Cet actif tangible peu liquide, qui convient bien à un horizon temps de long terme, profite du contexte financier actuel. Et permet aussi bien aux néophytes qu’aux connaisseurs d’approcher des personnages célèbres comme Napoléon, De Gaulle, Voltaire, Baudelaire, ou encore Goethe. Bien sûr, le marché de la bibliophilie concerne avant tout des passionnés plus ou moins fortunés, mais il peut aussi attirer ceux présentant un intérêt pour un personnage particulier de l’Histoire.

Le secteur des manuscrits en progression

 

Le domaine de l’écrit offre des perspectives de plus-values attractives. «Le prix d’un texte s’échelonne entre 500 et plusieurs millions d’euros. Nous constatons que le panier moyen du client est de l’ordre de 30 000  francs», explique Arnaud Béasse, le second directeur d’Aristophil à Genève, qui confirme que le secteur des manuscrits (4% du marché global de l’art) s’affiche en progression. 

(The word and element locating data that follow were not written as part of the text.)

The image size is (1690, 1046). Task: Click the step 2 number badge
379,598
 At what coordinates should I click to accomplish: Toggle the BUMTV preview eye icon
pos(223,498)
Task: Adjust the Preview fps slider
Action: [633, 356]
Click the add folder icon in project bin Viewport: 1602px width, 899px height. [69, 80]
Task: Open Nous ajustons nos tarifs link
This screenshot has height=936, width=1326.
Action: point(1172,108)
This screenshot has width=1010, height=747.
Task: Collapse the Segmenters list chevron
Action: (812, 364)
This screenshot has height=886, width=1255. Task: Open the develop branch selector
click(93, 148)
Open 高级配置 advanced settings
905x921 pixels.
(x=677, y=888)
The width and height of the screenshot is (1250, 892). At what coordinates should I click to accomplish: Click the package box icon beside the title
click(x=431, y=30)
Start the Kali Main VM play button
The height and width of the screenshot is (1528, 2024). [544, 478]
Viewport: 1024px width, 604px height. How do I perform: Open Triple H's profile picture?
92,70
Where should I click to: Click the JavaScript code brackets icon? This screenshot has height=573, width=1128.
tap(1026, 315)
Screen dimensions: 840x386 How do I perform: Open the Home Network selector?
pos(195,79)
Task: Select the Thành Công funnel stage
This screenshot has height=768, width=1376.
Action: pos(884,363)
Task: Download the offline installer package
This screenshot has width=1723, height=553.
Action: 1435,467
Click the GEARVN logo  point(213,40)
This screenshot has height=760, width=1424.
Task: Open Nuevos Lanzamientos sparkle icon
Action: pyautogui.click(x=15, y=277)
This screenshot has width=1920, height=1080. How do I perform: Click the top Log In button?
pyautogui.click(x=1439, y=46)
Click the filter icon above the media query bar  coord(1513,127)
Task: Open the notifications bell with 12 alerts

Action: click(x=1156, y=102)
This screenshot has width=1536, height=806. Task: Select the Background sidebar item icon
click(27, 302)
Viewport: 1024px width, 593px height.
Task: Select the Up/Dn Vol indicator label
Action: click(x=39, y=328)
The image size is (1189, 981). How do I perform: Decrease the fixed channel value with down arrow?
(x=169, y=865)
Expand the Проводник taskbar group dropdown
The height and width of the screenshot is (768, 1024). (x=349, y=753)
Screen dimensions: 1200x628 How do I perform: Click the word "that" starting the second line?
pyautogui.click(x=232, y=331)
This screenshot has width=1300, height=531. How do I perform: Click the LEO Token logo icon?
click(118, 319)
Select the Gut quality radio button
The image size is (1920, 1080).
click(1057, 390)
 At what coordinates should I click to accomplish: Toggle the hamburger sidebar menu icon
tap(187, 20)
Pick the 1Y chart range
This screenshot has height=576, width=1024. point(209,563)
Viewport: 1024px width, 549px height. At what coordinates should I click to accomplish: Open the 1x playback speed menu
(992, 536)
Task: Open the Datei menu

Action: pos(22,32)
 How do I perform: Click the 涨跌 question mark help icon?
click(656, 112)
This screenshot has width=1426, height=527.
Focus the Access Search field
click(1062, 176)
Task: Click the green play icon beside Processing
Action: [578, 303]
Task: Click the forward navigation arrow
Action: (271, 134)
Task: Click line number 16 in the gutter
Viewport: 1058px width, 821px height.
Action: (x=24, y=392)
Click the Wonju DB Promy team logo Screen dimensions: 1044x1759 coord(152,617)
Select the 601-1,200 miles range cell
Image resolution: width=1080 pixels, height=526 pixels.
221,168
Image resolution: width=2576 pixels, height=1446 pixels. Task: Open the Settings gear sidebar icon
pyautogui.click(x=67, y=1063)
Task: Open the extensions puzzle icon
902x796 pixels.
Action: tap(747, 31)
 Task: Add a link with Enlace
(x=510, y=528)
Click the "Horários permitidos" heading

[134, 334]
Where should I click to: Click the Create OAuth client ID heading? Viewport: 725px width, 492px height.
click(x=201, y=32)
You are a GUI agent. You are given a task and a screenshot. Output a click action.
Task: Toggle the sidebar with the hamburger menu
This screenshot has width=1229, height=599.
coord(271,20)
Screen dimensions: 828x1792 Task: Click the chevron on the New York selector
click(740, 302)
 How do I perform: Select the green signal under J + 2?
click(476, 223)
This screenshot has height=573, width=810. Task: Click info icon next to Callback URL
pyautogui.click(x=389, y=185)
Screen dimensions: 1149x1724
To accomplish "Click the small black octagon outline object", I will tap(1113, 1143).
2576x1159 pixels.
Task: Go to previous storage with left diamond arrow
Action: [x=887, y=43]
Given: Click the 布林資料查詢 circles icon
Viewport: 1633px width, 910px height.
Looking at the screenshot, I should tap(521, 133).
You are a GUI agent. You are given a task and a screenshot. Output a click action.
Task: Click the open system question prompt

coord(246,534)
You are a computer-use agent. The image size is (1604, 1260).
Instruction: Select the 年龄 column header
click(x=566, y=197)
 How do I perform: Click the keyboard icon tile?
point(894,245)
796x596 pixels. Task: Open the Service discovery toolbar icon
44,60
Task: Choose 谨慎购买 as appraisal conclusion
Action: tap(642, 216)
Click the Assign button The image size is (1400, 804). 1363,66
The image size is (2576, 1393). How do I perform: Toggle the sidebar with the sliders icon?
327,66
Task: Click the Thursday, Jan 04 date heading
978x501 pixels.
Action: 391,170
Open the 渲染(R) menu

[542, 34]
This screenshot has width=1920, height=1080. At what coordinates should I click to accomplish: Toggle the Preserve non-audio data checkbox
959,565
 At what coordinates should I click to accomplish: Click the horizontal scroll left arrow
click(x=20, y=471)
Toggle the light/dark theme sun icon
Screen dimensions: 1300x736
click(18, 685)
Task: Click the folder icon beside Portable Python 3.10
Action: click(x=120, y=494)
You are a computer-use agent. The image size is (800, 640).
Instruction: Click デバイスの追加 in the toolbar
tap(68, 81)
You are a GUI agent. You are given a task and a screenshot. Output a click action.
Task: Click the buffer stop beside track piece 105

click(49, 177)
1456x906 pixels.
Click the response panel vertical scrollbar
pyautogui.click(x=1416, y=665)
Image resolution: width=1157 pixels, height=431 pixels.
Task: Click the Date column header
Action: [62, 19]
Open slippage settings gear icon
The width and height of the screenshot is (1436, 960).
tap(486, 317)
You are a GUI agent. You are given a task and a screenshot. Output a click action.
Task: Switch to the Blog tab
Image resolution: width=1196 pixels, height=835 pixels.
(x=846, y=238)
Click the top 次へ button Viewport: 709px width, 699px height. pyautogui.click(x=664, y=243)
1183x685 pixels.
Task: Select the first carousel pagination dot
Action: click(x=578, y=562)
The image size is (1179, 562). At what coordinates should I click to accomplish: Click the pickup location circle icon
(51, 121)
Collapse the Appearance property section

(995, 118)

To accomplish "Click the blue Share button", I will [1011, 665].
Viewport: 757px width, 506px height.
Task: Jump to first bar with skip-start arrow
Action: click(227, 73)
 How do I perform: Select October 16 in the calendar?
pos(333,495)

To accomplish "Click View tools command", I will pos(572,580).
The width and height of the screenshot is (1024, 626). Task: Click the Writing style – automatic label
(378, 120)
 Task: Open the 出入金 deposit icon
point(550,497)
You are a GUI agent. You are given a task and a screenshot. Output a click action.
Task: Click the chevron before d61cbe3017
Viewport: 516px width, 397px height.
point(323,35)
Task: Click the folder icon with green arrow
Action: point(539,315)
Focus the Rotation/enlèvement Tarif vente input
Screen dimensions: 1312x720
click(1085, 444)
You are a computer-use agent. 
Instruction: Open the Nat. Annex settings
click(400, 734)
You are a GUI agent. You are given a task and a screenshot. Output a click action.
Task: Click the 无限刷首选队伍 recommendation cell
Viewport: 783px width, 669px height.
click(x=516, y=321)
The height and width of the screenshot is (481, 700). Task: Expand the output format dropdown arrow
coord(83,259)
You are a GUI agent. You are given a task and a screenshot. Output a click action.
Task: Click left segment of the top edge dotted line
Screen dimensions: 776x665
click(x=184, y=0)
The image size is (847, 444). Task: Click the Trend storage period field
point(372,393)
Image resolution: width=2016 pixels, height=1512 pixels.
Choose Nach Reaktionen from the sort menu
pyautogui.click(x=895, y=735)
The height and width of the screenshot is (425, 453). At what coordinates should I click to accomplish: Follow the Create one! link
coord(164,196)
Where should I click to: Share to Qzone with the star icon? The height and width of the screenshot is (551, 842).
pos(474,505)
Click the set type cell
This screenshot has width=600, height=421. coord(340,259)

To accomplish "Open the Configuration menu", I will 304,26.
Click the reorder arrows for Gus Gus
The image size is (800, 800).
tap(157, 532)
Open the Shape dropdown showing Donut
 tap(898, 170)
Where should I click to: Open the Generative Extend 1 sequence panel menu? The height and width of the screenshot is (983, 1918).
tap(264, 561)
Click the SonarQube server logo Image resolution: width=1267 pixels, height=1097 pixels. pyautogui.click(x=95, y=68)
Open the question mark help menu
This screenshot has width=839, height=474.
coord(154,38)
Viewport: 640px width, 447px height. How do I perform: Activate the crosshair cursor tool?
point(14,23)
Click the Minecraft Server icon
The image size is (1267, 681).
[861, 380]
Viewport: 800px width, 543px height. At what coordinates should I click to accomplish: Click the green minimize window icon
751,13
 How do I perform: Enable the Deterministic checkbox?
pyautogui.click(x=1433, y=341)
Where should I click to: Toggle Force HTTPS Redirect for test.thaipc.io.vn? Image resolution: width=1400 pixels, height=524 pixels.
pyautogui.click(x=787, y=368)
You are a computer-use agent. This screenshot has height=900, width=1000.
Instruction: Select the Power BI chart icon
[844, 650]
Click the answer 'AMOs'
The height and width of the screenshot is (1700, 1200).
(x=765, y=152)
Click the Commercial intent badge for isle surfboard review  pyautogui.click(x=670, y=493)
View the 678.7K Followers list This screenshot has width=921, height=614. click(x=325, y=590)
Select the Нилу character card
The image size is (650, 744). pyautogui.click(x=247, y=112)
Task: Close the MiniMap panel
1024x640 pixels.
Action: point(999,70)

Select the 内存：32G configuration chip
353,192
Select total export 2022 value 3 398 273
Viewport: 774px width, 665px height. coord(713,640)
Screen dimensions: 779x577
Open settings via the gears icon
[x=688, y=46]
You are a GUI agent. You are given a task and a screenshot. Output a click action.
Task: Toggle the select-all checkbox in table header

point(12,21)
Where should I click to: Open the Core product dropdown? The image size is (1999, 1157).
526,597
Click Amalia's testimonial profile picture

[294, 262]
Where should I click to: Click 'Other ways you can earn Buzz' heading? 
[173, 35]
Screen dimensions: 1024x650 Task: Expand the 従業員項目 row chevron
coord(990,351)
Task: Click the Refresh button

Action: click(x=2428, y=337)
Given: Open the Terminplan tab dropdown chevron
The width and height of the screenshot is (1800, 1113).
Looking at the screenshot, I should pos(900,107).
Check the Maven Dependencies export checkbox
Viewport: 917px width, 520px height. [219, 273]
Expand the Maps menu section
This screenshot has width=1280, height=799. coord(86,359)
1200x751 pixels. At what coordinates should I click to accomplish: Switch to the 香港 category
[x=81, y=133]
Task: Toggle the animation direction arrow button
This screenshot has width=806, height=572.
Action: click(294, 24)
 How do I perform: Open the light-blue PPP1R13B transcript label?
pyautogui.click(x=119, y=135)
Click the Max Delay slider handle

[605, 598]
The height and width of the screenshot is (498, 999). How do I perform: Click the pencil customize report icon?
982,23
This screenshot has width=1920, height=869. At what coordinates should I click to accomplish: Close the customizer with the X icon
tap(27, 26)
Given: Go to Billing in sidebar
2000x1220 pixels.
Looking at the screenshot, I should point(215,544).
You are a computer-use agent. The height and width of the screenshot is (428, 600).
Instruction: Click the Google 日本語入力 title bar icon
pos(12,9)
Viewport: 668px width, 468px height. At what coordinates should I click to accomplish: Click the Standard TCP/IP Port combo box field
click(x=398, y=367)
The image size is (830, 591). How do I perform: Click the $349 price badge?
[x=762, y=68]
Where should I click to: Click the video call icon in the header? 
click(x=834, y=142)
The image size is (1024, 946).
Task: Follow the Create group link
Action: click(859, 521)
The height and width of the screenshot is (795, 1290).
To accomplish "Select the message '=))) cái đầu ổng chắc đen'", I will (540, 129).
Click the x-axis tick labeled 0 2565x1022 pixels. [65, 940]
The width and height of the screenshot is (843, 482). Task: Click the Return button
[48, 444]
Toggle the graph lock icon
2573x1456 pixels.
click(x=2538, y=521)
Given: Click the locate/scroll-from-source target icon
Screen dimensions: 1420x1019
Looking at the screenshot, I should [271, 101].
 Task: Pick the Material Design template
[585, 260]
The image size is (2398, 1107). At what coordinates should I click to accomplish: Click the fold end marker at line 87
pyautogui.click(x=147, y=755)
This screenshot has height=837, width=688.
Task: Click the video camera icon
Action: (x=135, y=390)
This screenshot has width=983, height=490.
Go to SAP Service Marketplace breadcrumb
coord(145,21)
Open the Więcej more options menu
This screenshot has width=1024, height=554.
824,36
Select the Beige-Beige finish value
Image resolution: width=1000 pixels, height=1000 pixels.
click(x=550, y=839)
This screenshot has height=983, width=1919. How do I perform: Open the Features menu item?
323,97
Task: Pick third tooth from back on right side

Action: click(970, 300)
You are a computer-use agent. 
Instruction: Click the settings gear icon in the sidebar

Cet actif, au même titre qu’une œuvre d’art, voit ses prix évoluer de manière décorrélée des bourses. De plus, le marché des anciens textes témoigne d’une stabilité dans le temps depuis des décennies. «La plus-value enregistrée par année pour un document ancien est de 8%, selon nos observations. En outre, le marché est moins soumis à la spéculation, au contraire de celui de l’art contemporain», explique encore Arnaud Béasse.

Une partition de Chopin à 210 000 euros

 

Selon sa société, une partition de Chopin vaut 210 000  euros en 2010 contre 27 000 environ en 1985, soit une évolution annuelle de 8,5%. Même tendance (+6,05% par an) pour un poème de Baudelaire: s’il valait quelque 275 000  euros en 2010, il fallait débourser seulement 85 000  euros en 1990 pour l’obtenir.

L’authentification d’un document porte sur son origine, sa qualité, son signataire, sa datation et son contenu. Plusieurs éléments influencent le prix: le fonds et son caractère historique ou privé, la célébrité de l’auteur et l’offre et la demande sur cette personne.

Pour une perte massive sur ce type d’investissement, il faudrait un effondrement de cette branche de l’art. Ou par exemple que l’on découvre que Victor Hugo était un assassin ou Einstein un imposteur. Peu probable, donc. Quant à l’expertise, comme pour un tableau, il peut exister des faux. Mais l’avis d’un spécialiste chevronné permet généralement de l’exclure.

En revanche, il fait garder à l’esprit qu’il s’agit de placements qui ne sont soumis à aucune règle, contrairement aux placements collectifs. La prudence reste de mise, comme pour toute œuvre d’art.

Comment acheter?

Le client peut soit passer par des ventes aux enchères, à condition de s’y connaître ou d’être bien conseillé (lire en pages 78 à 80). Sinon, il peut s’adresser à une société spécialisée sur le marché de la bibliophilie qui va lui permettre d’acquérir, à titre personnel, une lettre ou une collection à thème.

«Notre société se réserve le droit d’acheter à la fin d’une période de cinq ans en général l’œuvre à un prix déterminé d’avance», relève encore Sylvain Gaillard. En France, Aristophil acquiert par exemple des originaux qu’elle divise virtuellement en plusieurs parts proposées aux épargnants par un réseau de courtiers. Il n’y a pas encore d’équivalent en Suisse pour le moment.

La société, créée il y a plus de trente ans par Gérard Lhéritier, un ancien gestionnaire de patrimoine, s’occupe d’une collection de près de 90 000 œuvres qui, pour certaines, sont exposées au Musée des lettres et manuscrits à Paris et à Bruxelles. Avec un chiffre d’affaires d’environ 220 millions de dollars en 2012, elle emploie septante  personnes dans le monde, dont trois à Genève.